Diplomatic sources said that the Israeli Prime Minister Benjamin Netanyahu and Palestinian leader Yasser Arafat were expected to meet today on the Israel-Gaza border. The summit was to be followed later by a Washington gathering that was to include the Israeli and Palestinian leaders, Egyptian President Hosni Mubarak and Jordan's King Hussein. Spokesmen for both Mr Arafat and Mr Netanyahu said that no time or place had been set.
At the scene of some of last week's fiercest fighting in Ramallah, a Palestinian town north of Jerusalem, rows of Palestinian police in blue uniforms carrying see-through plastic riot shields forced back hundreds of young men intending to confront Israeli troops on the outskirts of town. "Both sides have agreed they will try to control the situation," said Jibril Rajoub, the Palestinian security chief for the West Bank.
"Arafat is scared that the Israelis will come into area A [the autonomous enclave] unless he quietens things down," said a young Palestinian leaving the demonstration in Ramallah. "There are checkpoints everywhere who stop the demonstrators. We tried to go around, but we couldn't."
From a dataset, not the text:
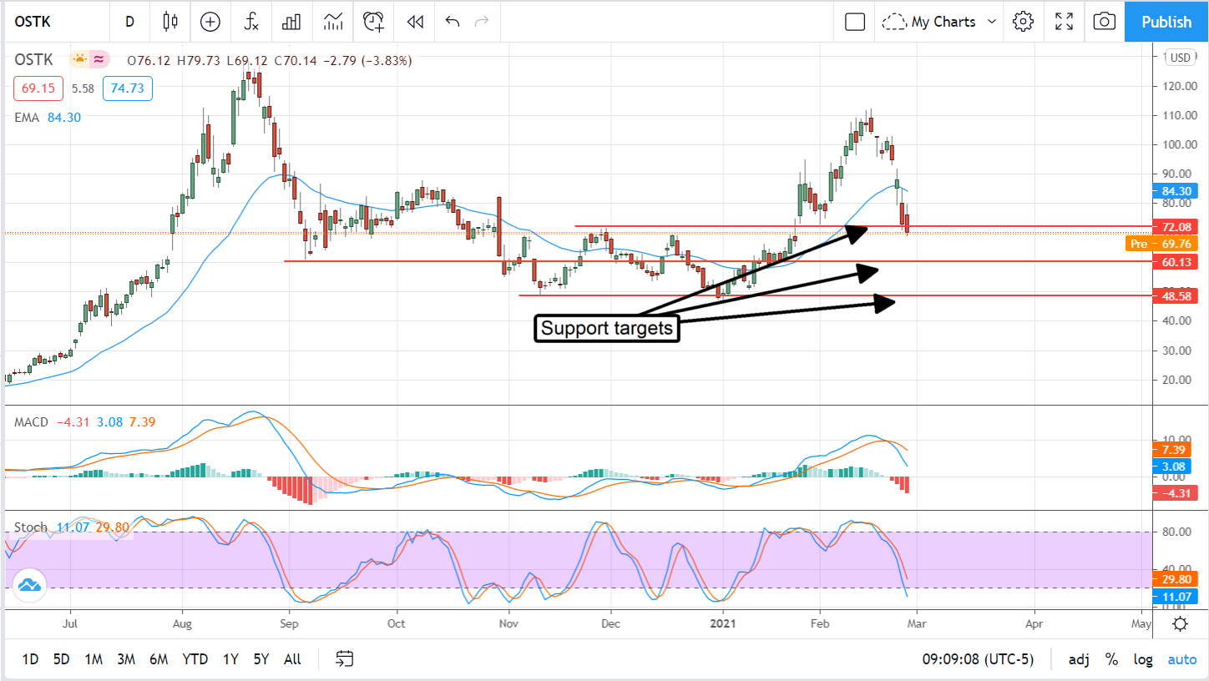Take a chart snapshot with the camera icon
The width and height of the screenshot is (1209, 681).
[x=1104, y=22]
To enter or leave Bethlehem, south of Jerusalem, a car has to pass through three lines of Palestinian police. Again the idea was to prevent Palestinians advancing on Rachel's Tomb, a Jewish shrine on the main road.
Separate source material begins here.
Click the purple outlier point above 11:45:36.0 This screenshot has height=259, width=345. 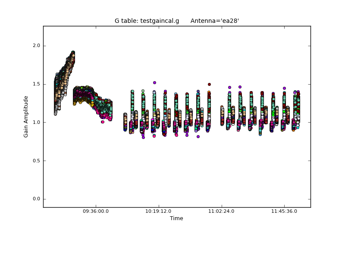tap(284, 88)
Mr Arafat may feel that Mr Netanyahu now has the message that if he continues to ignore Palestinian demands, then the violence of the last few days will be repeated. Although the Prime Minister accuses him of inciting the demonstrations and the shooting by police, co-operation between Israeli and Palestinian security is clearly continuing. Mr Arafat's decision to cool down the crisis is being criticised by many Palestinians as being over-conciliatory, but none of the other Palestinian factions appeared to have a clear strategy.
The only violence on the road from Jerusalem yesterday was at the entrance to Kallandia refugee camp, which is meant to be under Israeli control. Stone-throwers pelted Israeli border guards, who arrived in jeeps and responded with rubber bullets and percussion grenades.
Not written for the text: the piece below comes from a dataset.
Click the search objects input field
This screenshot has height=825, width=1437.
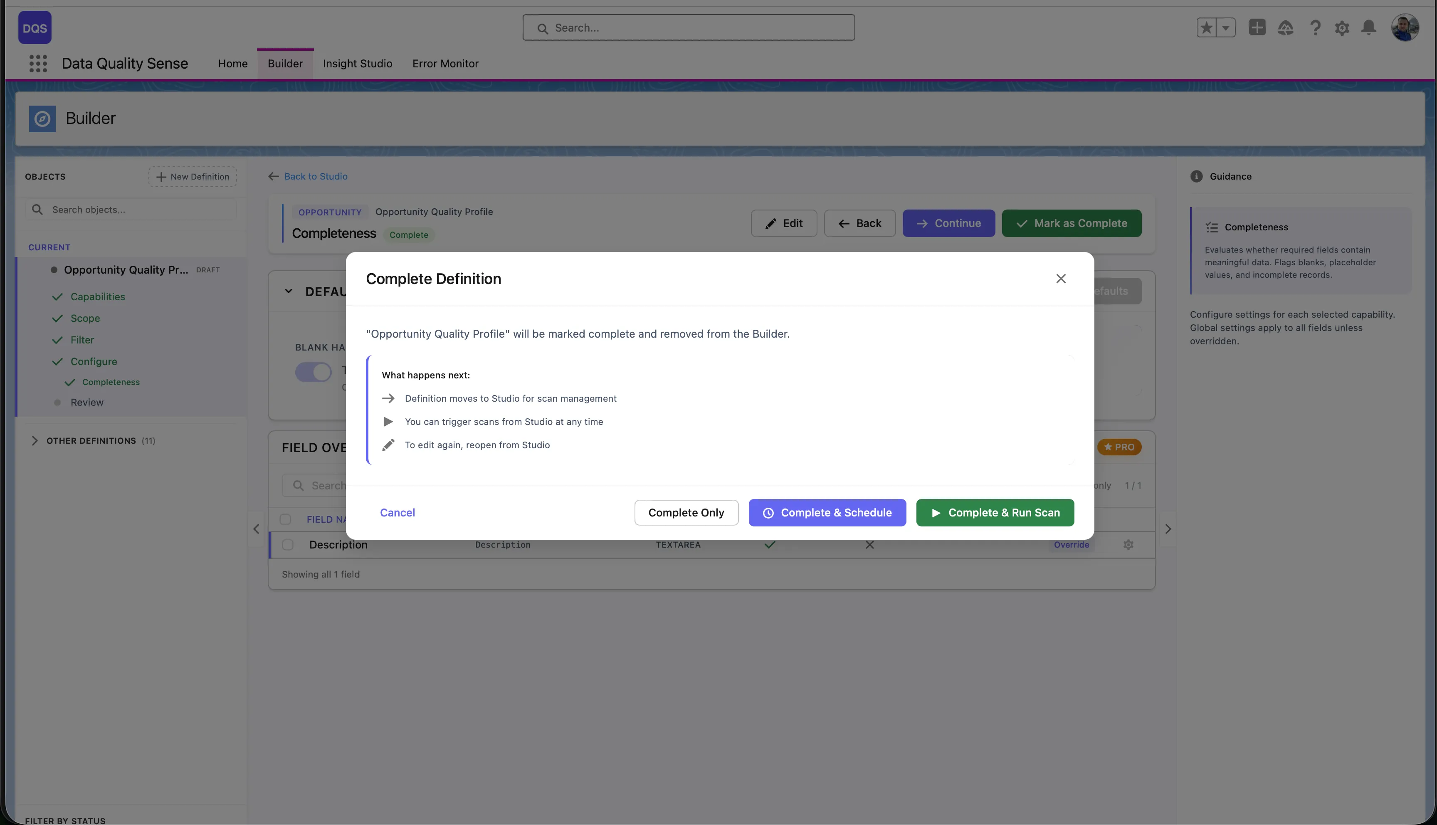pos(130,209)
The US has been making urgent efforts to bring Mr Netanyahu and Mr Arafat together. On Friday, Mr Netanyahu said Mr Arafat "must personally intervene and stop the incitement", and the Palestinian leader appears to have done so, but the Prime Minister has given no assurance that he will close the archaeological tunnel under the Muslim quarter in Jerusalem. Its opening has led to the death of 54 Palestinians and 14 Israelis so far.
Yossi Beilin, the former minister responsible for peace negotiations in Shimon Peres's Labour government, said the present right-wing administration had lied when it said last week that the Palestinians had agreed in January to the opening of the tunnel. Israeli negotiators had raised the idea informally with the Palestinians, he said, but the other side never accepted the deal.